TASK PROMPT> Copy out the records from their first line through the line containing "pos(205,13)", inclusive, reproducing each line as it appears.
========
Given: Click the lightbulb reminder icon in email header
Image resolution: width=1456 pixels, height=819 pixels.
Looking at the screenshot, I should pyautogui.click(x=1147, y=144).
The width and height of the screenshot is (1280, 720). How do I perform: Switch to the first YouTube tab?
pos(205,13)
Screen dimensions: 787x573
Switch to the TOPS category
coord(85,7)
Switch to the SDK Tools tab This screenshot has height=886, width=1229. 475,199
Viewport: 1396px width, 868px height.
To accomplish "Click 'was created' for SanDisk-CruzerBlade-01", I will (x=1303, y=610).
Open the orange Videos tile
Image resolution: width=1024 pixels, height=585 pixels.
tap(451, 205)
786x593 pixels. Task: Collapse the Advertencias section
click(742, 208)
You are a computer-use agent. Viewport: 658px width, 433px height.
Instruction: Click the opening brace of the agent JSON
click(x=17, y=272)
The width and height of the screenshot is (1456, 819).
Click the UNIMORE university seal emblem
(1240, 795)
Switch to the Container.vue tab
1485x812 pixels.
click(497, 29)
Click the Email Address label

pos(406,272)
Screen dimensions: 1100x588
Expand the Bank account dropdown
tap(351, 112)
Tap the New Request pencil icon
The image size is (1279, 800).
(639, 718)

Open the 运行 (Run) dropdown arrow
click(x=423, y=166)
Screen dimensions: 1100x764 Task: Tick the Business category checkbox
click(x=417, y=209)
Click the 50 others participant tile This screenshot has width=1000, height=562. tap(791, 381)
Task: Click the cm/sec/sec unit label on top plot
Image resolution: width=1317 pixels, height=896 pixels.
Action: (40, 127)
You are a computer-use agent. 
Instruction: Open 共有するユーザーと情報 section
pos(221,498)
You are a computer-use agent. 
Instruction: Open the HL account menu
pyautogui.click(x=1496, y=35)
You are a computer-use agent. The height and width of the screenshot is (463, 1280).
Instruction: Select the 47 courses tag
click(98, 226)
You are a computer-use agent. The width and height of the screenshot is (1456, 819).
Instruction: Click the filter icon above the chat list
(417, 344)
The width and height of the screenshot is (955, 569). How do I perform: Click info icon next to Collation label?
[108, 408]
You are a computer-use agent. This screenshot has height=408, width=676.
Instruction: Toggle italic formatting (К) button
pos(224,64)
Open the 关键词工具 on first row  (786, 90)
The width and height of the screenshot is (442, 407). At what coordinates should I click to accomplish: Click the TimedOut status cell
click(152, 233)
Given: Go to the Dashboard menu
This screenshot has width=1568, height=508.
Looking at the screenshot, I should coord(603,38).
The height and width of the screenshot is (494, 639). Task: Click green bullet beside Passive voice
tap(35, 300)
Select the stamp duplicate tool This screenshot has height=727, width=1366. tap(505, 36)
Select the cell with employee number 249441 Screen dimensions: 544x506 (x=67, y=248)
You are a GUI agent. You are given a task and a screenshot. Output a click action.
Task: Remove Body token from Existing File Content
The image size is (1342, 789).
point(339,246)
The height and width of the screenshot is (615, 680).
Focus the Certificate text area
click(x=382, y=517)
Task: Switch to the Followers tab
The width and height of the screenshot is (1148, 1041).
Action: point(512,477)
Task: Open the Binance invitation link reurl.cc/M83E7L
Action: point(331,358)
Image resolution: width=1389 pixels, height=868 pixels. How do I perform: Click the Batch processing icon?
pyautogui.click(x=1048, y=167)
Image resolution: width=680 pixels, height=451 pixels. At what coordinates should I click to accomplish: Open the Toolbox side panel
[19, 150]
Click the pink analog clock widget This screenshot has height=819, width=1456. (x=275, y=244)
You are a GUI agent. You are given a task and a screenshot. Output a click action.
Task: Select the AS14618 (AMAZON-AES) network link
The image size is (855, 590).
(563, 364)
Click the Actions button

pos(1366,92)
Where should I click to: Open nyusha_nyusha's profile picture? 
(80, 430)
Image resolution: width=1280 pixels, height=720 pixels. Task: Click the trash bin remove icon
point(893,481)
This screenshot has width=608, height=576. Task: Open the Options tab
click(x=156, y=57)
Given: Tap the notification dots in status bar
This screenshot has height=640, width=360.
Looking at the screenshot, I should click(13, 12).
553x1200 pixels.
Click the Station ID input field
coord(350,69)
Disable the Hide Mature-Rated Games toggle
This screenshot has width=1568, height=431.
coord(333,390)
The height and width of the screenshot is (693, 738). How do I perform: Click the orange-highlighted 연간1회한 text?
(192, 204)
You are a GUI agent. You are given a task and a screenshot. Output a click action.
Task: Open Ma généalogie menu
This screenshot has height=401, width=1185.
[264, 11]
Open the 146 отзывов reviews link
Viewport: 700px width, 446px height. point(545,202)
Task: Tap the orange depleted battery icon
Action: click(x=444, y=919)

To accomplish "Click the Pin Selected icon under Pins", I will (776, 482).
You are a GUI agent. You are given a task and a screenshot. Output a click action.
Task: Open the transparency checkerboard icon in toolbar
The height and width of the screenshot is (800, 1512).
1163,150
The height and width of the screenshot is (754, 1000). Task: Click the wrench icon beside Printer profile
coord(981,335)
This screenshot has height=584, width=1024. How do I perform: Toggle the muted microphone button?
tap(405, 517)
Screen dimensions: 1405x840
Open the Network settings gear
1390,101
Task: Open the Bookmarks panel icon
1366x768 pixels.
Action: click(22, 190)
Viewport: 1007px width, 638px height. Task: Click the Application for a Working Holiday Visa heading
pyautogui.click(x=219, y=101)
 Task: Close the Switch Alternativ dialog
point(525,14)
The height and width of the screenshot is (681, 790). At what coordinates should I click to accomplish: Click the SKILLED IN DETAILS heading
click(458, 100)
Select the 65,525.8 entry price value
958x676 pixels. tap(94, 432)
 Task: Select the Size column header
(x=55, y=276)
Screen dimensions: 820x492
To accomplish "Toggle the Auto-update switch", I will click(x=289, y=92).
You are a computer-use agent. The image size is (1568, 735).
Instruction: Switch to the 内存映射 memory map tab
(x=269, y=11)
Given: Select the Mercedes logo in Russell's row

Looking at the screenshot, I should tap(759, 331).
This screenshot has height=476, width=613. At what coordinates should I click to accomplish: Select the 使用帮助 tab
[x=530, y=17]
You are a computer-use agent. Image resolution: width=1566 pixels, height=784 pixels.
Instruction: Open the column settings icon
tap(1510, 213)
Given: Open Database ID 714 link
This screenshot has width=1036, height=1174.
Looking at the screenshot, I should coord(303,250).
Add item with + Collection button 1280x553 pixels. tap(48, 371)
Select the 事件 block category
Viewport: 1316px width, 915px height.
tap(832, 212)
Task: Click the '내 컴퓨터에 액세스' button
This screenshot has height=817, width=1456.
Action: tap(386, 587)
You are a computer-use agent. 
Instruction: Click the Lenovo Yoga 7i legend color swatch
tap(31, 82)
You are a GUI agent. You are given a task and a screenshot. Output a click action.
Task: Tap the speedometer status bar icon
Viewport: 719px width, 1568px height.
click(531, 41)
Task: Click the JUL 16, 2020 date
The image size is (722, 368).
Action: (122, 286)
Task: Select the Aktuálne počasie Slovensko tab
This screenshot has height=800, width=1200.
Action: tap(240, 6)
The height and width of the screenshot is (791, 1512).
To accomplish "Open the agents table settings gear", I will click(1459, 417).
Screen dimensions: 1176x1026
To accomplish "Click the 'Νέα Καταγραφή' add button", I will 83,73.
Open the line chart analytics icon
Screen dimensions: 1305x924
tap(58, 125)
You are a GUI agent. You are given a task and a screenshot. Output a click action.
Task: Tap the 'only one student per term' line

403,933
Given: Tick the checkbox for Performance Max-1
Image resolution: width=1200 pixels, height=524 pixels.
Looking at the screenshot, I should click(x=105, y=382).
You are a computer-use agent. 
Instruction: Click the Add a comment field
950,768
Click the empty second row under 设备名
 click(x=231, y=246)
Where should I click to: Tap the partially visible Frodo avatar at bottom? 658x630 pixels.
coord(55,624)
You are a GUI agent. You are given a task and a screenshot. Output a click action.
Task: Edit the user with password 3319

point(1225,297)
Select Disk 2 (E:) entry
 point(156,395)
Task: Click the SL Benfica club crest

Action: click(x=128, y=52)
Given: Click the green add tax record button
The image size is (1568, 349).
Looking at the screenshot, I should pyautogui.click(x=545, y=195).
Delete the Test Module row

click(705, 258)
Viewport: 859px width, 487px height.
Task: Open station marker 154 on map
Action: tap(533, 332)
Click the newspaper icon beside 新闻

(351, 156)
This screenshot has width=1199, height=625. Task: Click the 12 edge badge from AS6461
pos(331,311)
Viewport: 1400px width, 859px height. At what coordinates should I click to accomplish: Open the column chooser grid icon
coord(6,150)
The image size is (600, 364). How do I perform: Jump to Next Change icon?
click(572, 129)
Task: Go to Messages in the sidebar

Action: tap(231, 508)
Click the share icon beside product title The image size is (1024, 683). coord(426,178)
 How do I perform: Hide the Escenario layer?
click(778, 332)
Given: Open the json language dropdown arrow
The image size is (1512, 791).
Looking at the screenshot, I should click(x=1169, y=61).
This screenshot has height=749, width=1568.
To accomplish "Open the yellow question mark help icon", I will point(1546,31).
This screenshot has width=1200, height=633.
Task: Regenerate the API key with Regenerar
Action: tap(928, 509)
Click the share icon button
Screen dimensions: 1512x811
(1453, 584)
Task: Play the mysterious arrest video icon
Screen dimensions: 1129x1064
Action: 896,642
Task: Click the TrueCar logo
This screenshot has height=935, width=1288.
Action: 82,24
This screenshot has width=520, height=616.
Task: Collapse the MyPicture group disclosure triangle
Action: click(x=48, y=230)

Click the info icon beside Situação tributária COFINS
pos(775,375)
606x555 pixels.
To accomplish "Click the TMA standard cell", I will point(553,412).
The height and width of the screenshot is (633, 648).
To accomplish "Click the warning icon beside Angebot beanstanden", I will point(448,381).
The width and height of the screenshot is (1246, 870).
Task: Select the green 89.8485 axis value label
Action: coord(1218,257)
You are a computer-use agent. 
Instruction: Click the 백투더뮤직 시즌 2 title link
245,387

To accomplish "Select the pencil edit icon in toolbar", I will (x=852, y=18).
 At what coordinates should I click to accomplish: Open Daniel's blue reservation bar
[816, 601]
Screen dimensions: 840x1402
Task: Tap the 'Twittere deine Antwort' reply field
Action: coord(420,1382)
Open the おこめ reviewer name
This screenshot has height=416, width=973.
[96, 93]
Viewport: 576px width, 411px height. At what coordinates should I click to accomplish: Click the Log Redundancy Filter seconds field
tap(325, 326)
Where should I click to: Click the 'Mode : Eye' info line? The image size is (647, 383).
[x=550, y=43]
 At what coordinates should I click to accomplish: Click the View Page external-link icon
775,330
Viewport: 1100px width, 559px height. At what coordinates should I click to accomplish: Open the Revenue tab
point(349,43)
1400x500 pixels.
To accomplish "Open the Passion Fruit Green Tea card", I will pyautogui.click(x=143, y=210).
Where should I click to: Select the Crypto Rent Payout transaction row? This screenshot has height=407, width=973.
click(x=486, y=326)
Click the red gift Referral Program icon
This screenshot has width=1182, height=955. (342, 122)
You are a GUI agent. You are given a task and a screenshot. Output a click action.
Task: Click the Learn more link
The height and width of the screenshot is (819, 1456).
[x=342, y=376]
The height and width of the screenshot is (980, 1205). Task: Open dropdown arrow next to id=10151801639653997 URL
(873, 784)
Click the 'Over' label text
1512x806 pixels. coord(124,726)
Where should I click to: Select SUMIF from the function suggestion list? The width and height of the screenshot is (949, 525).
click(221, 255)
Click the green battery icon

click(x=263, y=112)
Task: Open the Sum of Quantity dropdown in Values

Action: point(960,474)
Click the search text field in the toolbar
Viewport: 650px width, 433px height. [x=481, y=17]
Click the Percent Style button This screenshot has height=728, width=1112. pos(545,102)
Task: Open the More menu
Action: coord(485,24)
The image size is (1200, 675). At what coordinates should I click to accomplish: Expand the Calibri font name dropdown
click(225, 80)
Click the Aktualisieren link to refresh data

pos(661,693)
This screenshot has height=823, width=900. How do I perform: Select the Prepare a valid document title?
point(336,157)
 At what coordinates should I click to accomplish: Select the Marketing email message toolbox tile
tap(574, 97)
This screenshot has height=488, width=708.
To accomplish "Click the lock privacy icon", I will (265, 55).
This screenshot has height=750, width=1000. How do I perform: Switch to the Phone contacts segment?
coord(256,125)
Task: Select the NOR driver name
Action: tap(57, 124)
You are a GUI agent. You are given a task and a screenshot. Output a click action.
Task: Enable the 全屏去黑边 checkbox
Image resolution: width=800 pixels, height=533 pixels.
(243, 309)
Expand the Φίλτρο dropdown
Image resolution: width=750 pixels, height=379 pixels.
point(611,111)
========
EXERCISE SOLUTION>
Given: Click the lightbulb reminder icon in email header
Image resolution: width=1456 pixels, height=819 pixels.
Looking at the screenshot, I should pyautogui.click(x=1147, y=144).
The width and height of the screenshot is (1280, 720). How do I perform: Switch to the first YouTube tab?
pos(205,13)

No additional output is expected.